▶ **Selected text**
# Multidimensional chain rule (tough)

1. May 19, 2014

### joshmccraney

hey pf!

suppose i have a function $f( x , y)$. i make a change of variables such that $z(x,y)$ in such a way that now $f( z , y)$. how do i find $$\frac{\partial f}{\partial y}$$ $$\frac{\partial f}{\partial x}$$ $$\frac{\partial^2 f}{\partial y^2}$$ $$\frac{\partial^2 f}{\partial x}$$

i think $$\frac{\partial f}{\partial x} = \frac{\partial f}{\partial z}\frac{\partial z}{\partial x}$$ and $$\frac{\partial^2 f}{\partial x^2} = \frac{\partial^2 f}{\partial z^2} \frac{\partial z}{\partial x} + \frac{\partial f}{\partial z}\frac{\partial^2 z}{\partial x^2}$$

i also think $$\frac{\partial f}{\partial y} = \frac{\partial f}{\partial z} \frac{\partial z}{\partial y} + \frac{\partial f}{\partial y}$$ but something is wrong here. i feel that i need some new notation or something to fully represent what is happening.

i have no idea how to express $$\frac{\partial^2 f}{\partial y^2}$$

any help is greatly appreciated

2. May 20, 2014

### sudhirking

Great inquiry and along your investigation you even noted the vulgarity of the notation!

To free yourself from the corruption the present notation is proving, I recommend the following:
you started from a function of x and y and then switched to new coordinates x' and y' by the transformation

x'=z(x,y)
y'=y

This cleanses the notation. Redo your analysis where derivatives are dressed either primed or unprimed. You will see that your results are correct so long as you change some of their form.

(Hint: write down the f as a function of the unprimed coordinates and a take a partial of some primed coordinate, say x'. Carry out chain rules.)

Last edited: May 20, 2014
3. May 20, 2014

### HallsofIvy

Staff Emeritus
The notation confusion comes where you chose to use "y" as both a variable in the first function and a variable in the definition of "x". If you are going to have two variables it would be better to use two new symbols.

▶ **Data block**
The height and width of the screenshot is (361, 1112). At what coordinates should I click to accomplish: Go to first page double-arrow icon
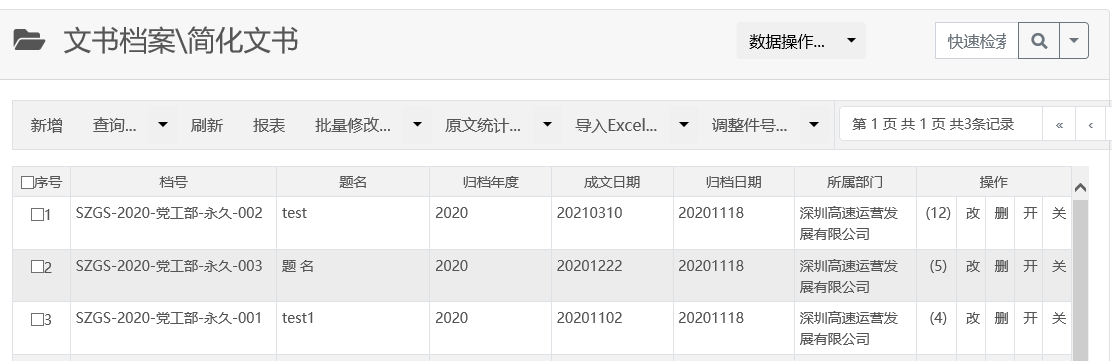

▶ **What you will do**
From the chain rule thread, extract everything from "This cleanses the" down to "of their form.", word for word. The lines have no role in this.

▶ **Answer in full**
This cleanses the notation. Redo your analysis where derivatives are dressed either primed or unprimed. You will see that your results are correct so long as you change some of their form.